### Problem description:
Your job is to return the whole listing unchanged while skipping its images.

*** Record set ***

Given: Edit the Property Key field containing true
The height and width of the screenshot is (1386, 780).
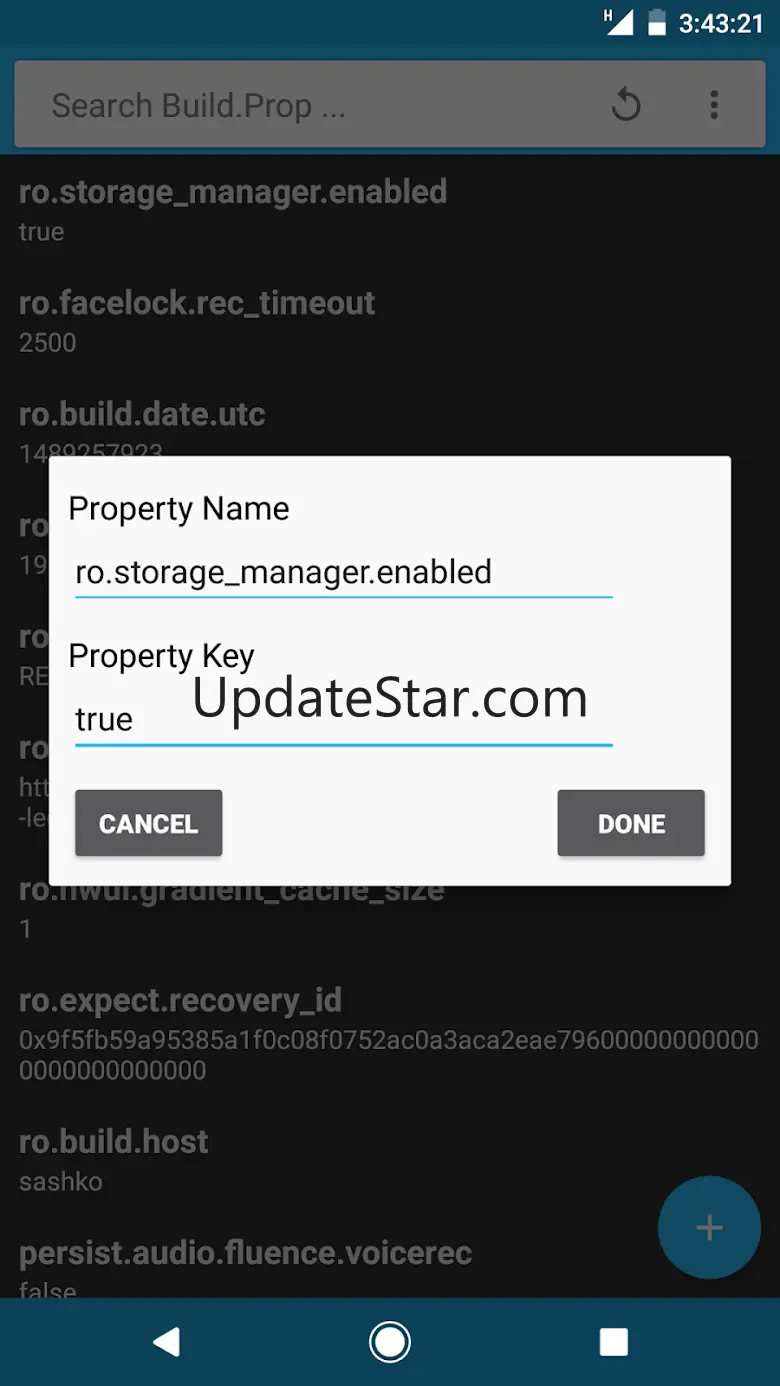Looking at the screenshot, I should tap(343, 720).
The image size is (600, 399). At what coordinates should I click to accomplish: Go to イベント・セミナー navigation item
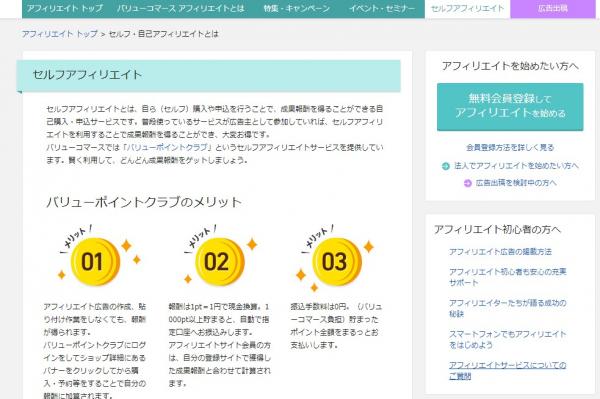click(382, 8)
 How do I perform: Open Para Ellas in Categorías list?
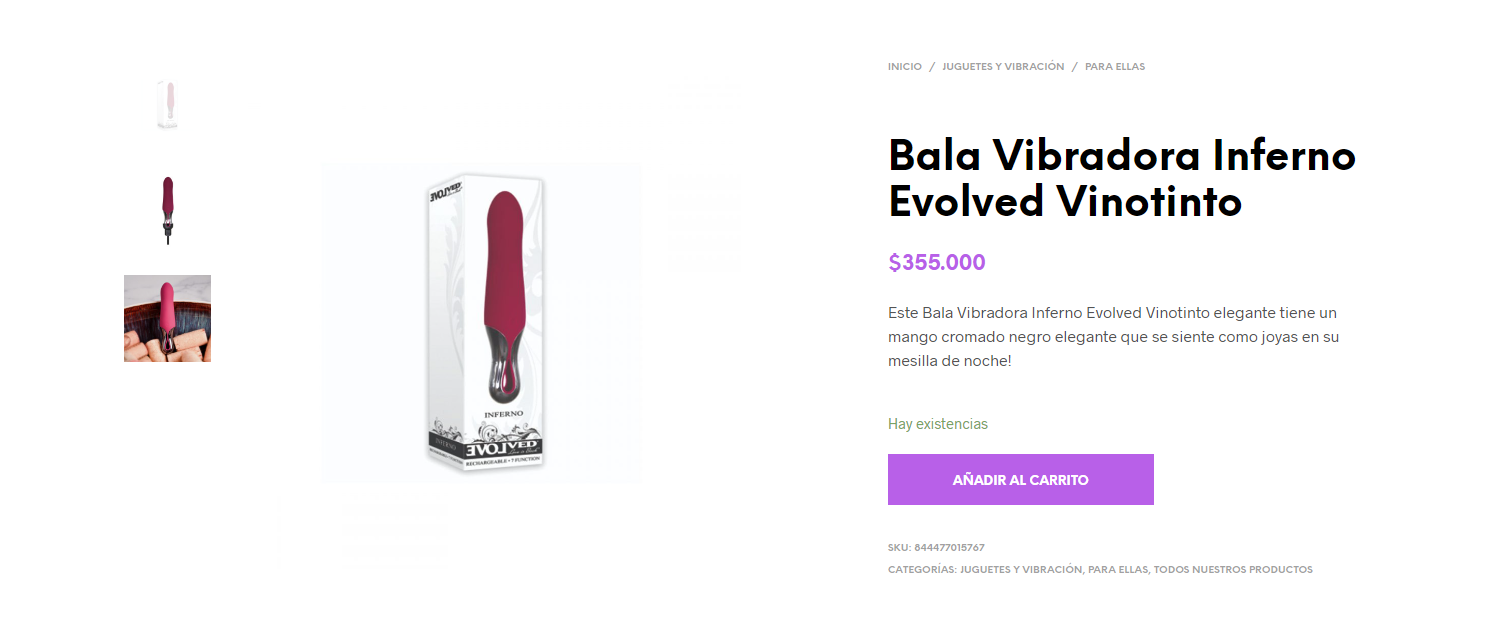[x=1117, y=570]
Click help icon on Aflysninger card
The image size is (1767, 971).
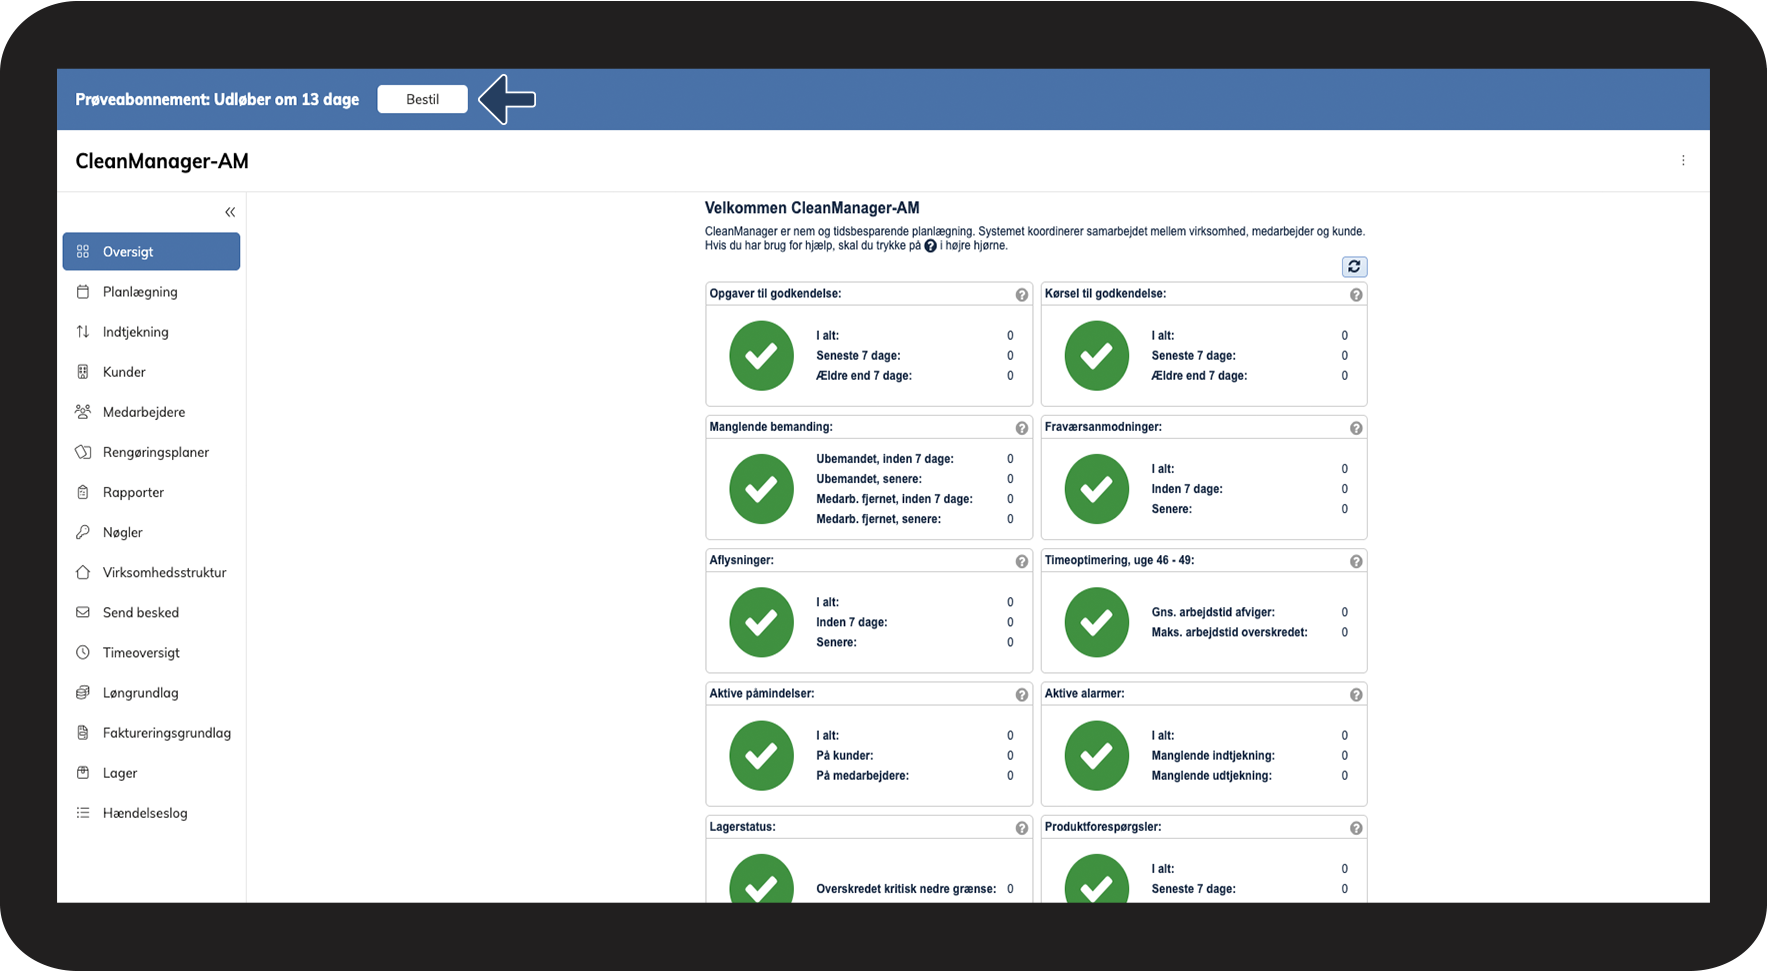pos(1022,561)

*** End of Record set ***

### Answer to this exercise:
Given: Edit the Property Key field containing true
The height and width of the screenshot is (1386, 780).
Looking at the screenshot, I should tap(343, 720).
The image size is (600, 399). At what coordinates should I click to accomplish: Go to イベント・セミナー navigation item
click(382, 8)
 How do I perform: Open Para Ellas in Categorías list?
[x=1117, y=570]
Click help icon on Aflysninger card
The image size is (1767, 971).
pos(1022,561)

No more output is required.